Task input >>
◆ ◆ ◆ ◆

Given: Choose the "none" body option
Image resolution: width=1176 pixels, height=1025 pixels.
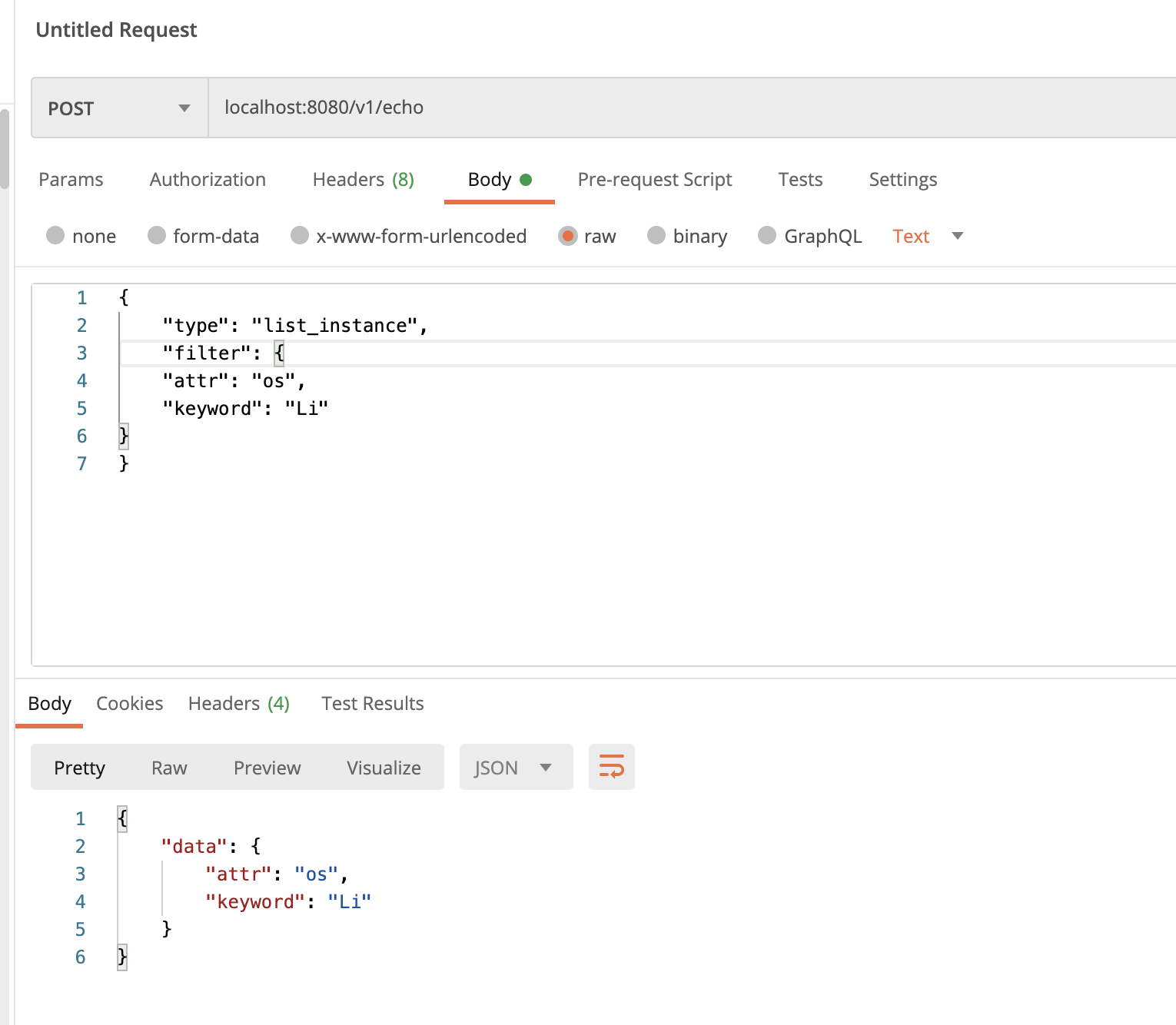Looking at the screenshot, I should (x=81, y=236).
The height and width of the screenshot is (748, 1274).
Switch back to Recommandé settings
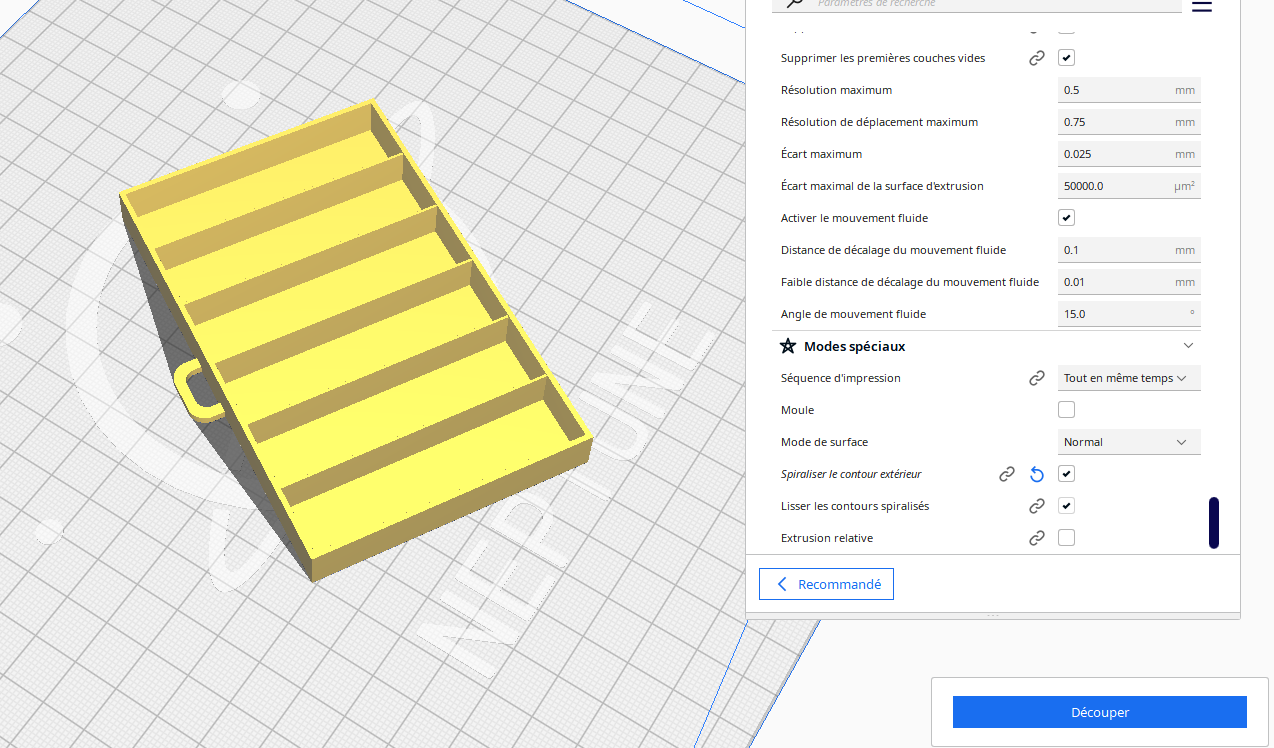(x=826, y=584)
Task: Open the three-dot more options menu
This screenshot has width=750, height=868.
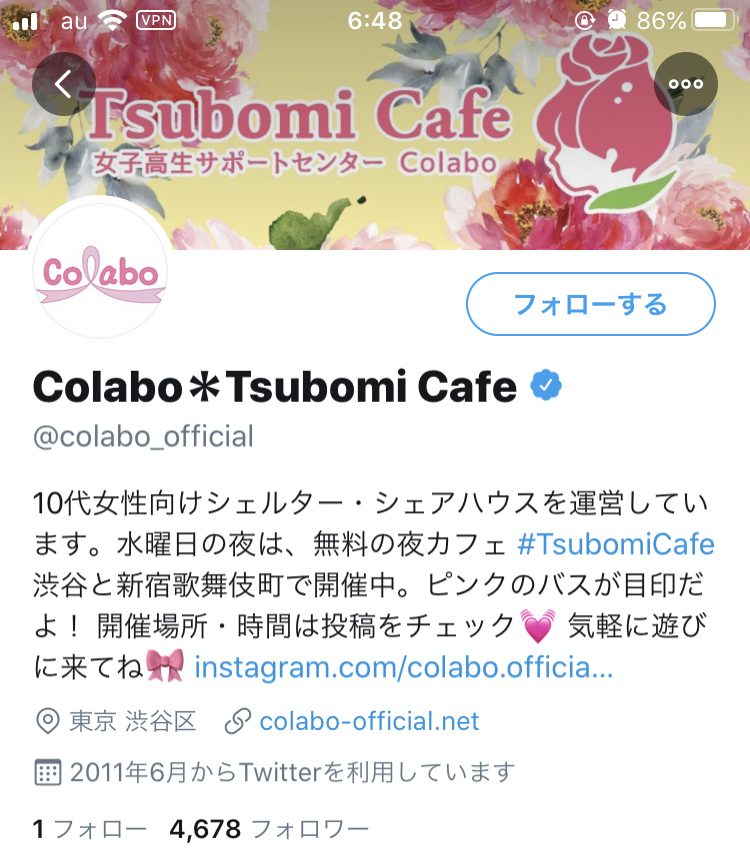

◆ ◆ ◆ ◆

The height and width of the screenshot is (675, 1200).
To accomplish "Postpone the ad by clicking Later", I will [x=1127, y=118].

◆ ◆ ◆ ◆

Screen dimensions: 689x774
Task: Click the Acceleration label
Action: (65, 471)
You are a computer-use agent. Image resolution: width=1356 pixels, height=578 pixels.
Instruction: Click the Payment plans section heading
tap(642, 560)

◆ ◆ ◆ ◆

Task to carry out >> Print the part of the records above that opens with the line containing "Screen dimensions: 689x774" and closes with the line containing "tap(642, 560)", reproducing each line exactly.

Expected answer >>
Screen dimensions: 689x774
Task: Click the Acceleration label
Action: (65, 471)
You are a computer-use agent. Image resolution: width=1356 pixels, height=578 pixels.
Instruction: Click the Payment plans section heading
tap(642, 560)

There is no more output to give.